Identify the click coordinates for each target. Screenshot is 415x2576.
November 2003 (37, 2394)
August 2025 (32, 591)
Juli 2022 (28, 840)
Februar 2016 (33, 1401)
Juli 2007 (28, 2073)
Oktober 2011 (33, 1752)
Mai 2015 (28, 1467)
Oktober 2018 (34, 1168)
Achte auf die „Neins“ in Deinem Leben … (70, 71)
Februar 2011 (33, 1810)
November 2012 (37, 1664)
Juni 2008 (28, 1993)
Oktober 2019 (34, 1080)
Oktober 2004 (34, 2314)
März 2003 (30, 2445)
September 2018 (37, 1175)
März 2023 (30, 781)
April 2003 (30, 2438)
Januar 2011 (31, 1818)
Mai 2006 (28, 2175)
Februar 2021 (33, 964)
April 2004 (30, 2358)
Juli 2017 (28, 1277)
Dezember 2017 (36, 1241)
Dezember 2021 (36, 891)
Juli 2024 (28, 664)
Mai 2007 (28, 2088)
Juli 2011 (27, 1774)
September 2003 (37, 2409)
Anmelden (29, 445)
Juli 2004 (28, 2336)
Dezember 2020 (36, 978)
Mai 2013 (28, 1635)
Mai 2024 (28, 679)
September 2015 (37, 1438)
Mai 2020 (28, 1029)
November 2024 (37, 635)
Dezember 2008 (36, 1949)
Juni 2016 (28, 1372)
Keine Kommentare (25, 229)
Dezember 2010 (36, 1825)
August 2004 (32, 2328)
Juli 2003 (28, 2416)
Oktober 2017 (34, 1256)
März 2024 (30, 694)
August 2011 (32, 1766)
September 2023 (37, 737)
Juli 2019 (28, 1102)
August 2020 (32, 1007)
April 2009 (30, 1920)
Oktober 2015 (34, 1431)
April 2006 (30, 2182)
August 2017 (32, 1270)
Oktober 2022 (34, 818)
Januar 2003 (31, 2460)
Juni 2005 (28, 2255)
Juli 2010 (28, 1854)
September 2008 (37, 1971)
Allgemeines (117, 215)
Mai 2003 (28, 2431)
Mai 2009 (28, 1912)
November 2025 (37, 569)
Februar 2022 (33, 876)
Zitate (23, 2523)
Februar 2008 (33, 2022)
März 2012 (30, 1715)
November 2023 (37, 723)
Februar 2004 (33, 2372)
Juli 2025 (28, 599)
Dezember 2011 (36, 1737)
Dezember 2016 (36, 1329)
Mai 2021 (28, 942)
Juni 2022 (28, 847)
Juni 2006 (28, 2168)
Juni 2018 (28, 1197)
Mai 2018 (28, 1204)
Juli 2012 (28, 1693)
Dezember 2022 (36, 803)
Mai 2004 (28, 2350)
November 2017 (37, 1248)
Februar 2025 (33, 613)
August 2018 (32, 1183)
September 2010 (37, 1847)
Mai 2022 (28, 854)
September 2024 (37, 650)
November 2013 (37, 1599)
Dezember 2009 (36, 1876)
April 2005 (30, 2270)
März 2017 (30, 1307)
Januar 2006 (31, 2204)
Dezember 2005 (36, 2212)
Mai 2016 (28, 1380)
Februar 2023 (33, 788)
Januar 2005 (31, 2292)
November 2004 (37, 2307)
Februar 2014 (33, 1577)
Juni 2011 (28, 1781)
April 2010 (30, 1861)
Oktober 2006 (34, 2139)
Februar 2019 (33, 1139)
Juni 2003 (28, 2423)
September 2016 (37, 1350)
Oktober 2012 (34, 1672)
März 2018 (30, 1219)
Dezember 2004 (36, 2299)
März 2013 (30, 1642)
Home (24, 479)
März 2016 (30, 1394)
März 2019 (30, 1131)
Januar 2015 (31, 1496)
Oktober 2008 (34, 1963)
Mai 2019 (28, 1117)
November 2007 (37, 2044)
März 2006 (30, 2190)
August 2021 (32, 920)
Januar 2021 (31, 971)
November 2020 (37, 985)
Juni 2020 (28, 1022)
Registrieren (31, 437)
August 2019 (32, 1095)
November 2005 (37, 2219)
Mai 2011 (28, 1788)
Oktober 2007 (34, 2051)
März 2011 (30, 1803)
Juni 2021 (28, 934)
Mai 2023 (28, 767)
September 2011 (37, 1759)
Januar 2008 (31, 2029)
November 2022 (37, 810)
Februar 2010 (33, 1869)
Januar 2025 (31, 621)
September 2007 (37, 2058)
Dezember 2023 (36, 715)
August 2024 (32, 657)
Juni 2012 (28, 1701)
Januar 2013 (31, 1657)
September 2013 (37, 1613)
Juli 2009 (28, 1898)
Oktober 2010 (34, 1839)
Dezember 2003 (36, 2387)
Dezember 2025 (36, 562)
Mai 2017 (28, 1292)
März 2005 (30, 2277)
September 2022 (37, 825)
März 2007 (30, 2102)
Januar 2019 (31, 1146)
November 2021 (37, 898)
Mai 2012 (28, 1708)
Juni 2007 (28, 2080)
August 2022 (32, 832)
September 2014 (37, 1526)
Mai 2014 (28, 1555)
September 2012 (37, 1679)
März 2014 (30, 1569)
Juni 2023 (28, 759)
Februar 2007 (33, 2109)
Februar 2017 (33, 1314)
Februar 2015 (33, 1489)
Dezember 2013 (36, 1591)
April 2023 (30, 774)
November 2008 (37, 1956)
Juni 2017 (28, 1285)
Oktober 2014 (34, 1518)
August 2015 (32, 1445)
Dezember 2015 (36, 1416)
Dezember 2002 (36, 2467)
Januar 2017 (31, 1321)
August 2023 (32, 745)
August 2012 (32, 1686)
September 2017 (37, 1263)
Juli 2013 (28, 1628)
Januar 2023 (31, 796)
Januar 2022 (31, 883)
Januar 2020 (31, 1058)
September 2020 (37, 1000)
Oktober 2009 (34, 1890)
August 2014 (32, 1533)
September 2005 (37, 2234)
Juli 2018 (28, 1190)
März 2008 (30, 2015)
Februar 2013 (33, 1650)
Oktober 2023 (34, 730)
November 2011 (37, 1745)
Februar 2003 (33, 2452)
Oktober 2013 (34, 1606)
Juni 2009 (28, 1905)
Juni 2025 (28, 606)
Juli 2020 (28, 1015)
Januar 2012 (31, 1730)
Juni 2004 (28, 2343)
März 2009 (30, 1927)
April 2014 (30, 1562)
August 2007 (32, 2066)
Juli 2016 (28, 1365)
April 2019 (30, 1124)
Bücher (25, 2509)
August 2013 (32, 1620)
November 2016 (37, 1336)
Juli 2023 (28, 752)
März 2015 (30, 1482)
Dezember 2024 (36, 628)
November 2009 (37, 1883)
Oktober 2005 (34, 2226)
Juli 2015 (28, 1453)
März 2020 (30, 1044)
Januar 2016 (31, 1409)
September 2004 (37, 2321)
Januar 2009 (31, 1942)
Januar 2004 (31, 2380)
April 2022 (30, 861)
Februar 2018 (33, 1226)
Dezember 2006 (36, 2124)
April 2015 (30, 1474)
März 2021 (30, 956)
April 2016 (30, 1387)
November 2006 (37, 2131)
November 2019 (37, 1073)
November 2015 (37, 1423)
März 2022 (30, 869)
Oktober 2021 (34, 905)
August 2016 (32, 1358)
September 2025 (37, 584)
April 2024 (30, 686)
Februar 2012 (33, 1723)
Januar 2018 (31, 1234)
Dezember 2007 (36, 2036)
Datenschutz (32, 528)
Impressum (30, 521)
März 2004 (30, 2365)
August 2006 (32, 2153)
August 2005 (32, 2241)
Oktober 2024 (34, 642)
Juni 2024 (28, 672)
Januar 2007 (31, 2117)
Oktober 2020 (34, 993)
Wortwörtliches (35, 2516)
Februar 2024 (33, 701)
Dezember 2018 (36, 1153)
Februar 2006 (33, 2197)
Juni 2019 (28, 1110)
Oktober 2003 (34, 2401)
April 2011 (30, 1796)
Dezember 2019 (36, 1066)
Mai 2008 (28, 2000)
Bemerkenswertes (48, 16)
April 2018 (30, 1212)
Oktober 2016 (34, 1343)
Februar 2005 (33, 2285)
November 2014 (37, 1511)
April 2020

···

PROBLEM DESCRIPTION:
Please give again only the lines from the start of the material through the line holding "Achte auf die", exactly as they are written.

TASK ANSWER:
Identify the click coordinates for each target. Screenshot is 415x2576.
November 2003 (37, 2394)
August 2025 (32, 591)
Juli 2022 (28, 840)
Februar 2016 (33, 1401)
Juli 2007 (28, 2073)
Oktober 2011 (33, 1752)
Mai 2015 (28, 1467)
Oktober 2018 (34, 1168)
Achte auf die „Neins“ in Deinem Leben … (70, 71)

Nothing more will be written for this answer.